Quoting Nancy Gish <[log in to unmask]>:

> It would no doubt be curious if it were true.  But given whole
> departments in communication who do just this and great numbers of
> English academics who study popular culture--including tv and
> movies--and write about it and give papers on it,  just who are you
> talking about?
> 
> Given our ostensible ON topic, one might note the many references to
> cinema, Chaplin, and television in David Chinitz's book on _T. S.
Eliot
> and the Cultural Divide_.  Eliot himself--in early letters--wrote
comic
> descriptions of the cinema he said he planned.  And the Modern Studies
> Association has fascinating sessions on all kinds of cultural topics. 

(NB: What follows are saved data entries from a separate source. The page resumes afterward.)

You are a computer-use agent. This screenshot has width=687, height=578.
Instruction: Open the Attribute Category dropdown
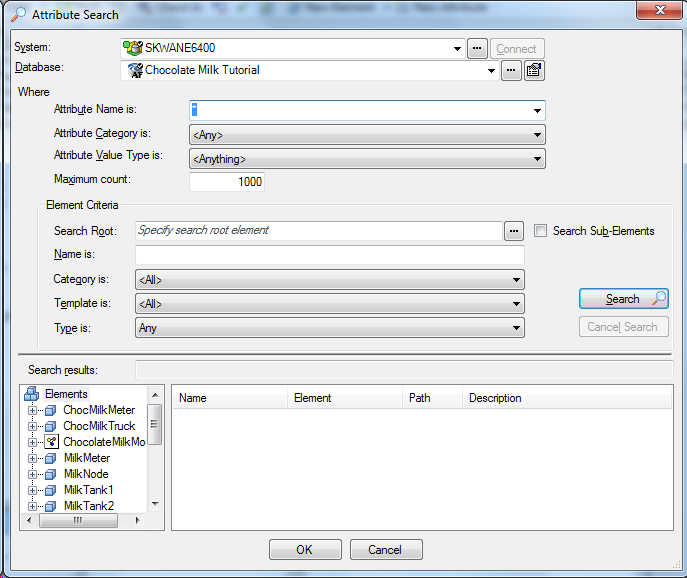tap(537, 135)
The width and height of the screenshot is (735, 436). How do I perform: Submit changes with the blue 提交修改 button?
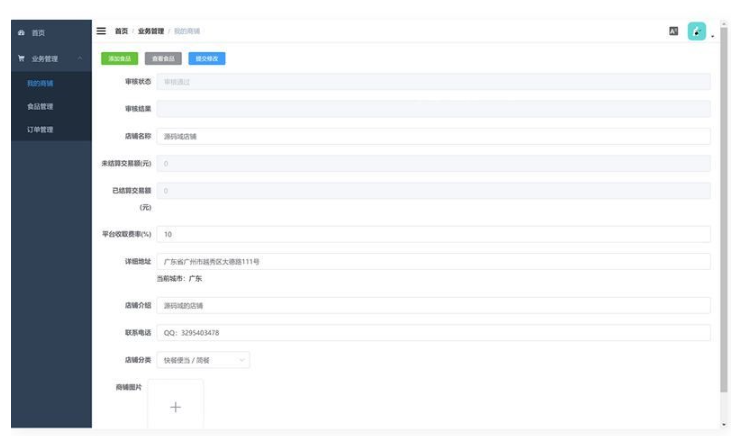[x=207, y=59]
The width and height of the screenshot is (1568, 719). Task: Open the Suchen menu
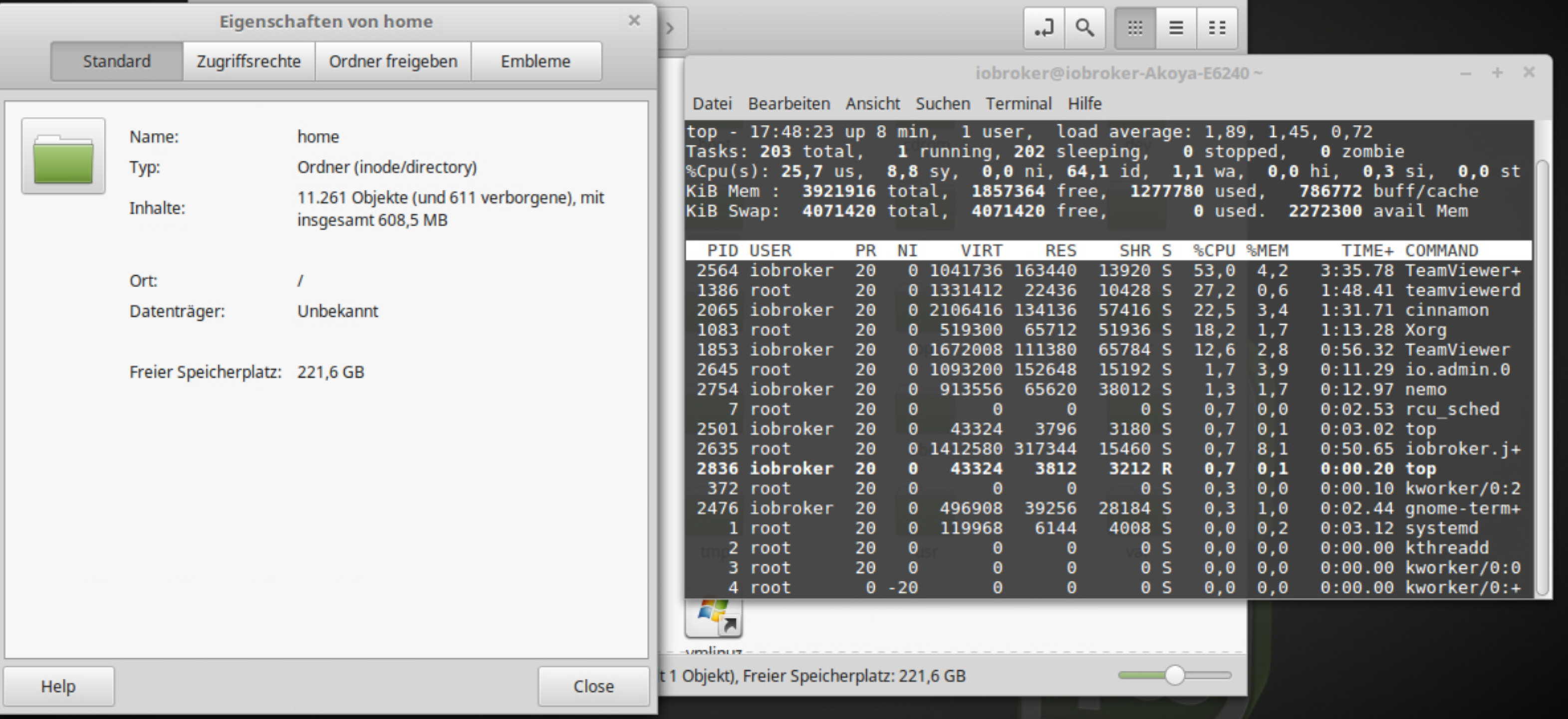click(x=943, y=103)
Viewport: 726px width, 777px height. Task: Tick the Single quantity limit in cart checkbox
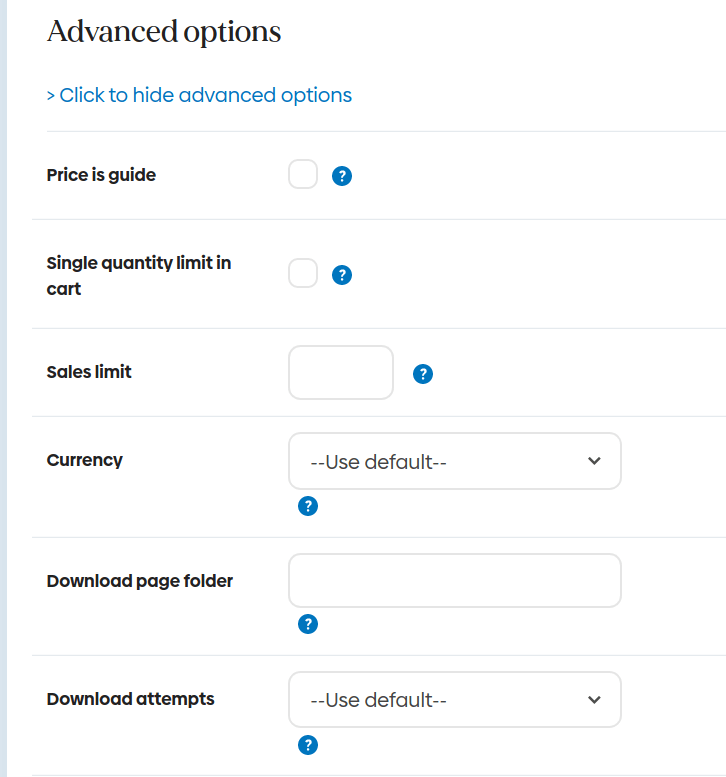tap(303, 273)
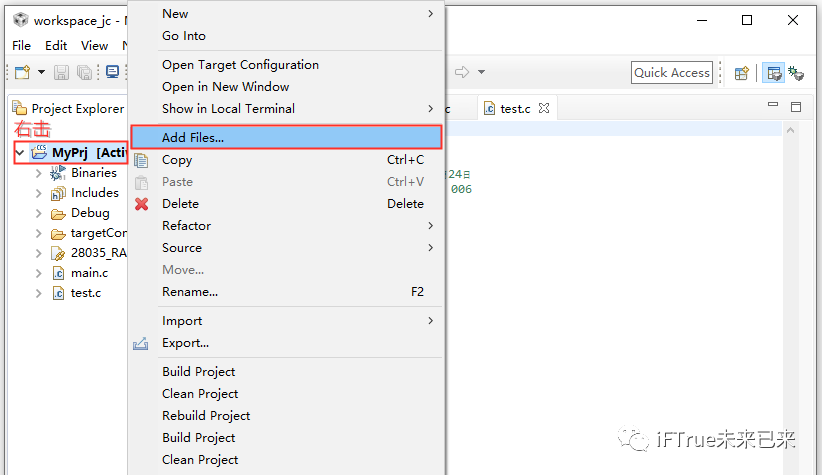822x475 pixels.
Task: Open the New wizard dropdown arrow
Action: (41, 72)
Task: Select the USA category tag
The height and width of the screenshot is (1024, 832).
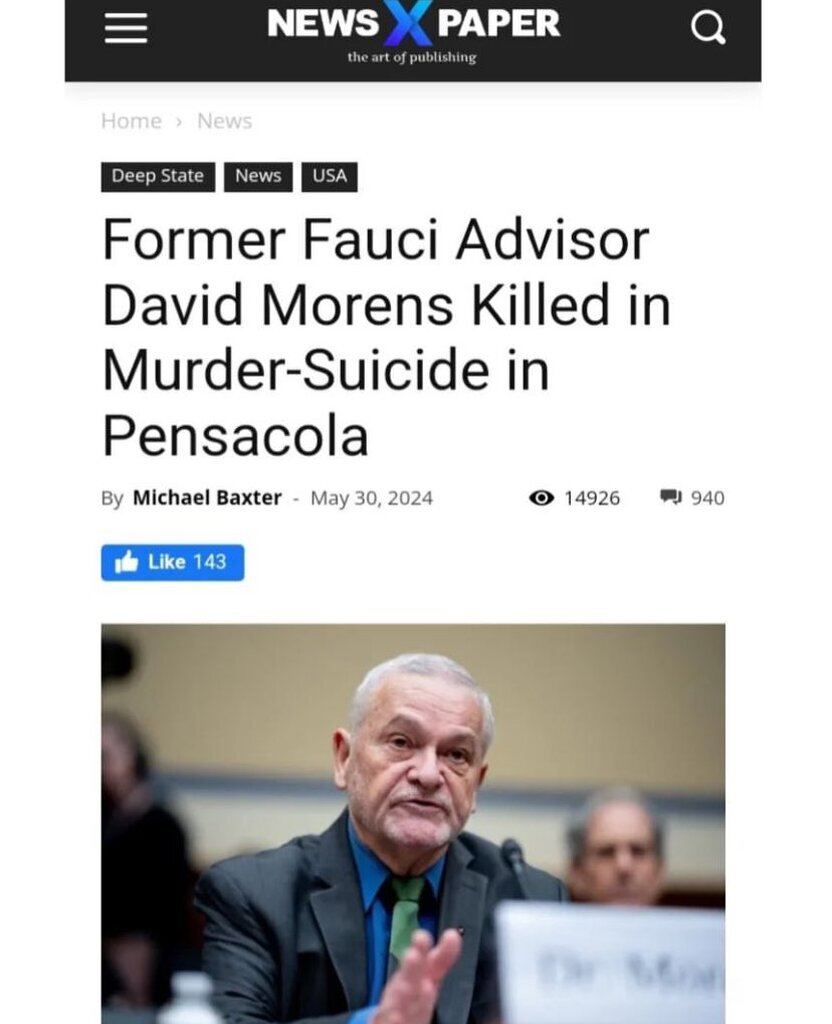Action: pyautogui.click(x=329, y=176)
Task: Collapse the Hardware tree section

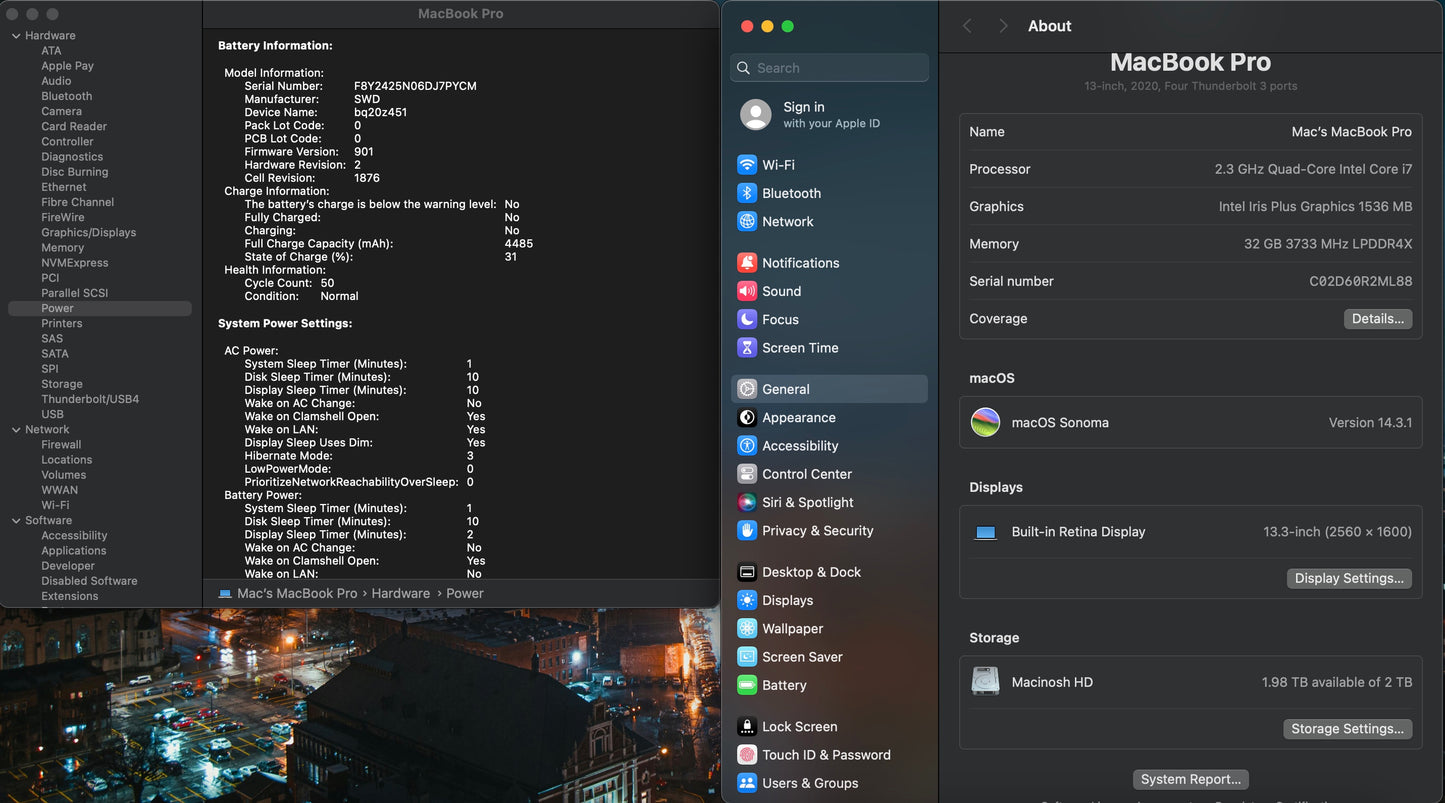Action: click(16, 36)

>(invisible)  One of the most interesting I attended at the last
conference was on
> typewriters and the way they were represented, and there was a session
> on cinema and WWI.
> 
> So who ARE these oblivious, blind, and elitist but gifted folk?
> 
> It is an interesting fact about Eliot (a minor digression) that he was
> interested in the new and read everything and did not idealize what
had
> been said half a century before him--certainly not even in "Tradition
> and the Individual Talent."  He was deeply engaged in the new thought
of
> his time and the disruption of general assumptions.  Nor did he defer
to
> any of his immediate predecessors:  whether one agrees with him on any
> given point or not, it was his own point and it was part of the
> discourse of his time.
> Nancy 
> P.S.  Is it not dogmatic to state great generalizations as curious, a
> pity, and certain?  Especially when they are disconnected from any
> evidence?  My own curiousity only.
> 
> 
> >>> [log in to unmask] 01/07/06 9:36 PM >>>
> Curious that the critical faculty tends not to be exercised
> by those who have honed it, on the cultural matters that
> do command people's attention such as movies and television shows.
> One gets the impression that such a pursuit is beneath those
> gifted folk. If so, it is a pity, for the function of criticism
> could be valuably exercised in that arena. I'm certain that
> the followers of the hirsute clay spinner would be very
> enthusiastic about it.
> 
> Cheers,
> Peter
> 
> Quoting "Rickard A. Parker" <[log in to unmask]>:
> 
> > Even in Eliot's "The Function of Criticism" in "Selected Essays"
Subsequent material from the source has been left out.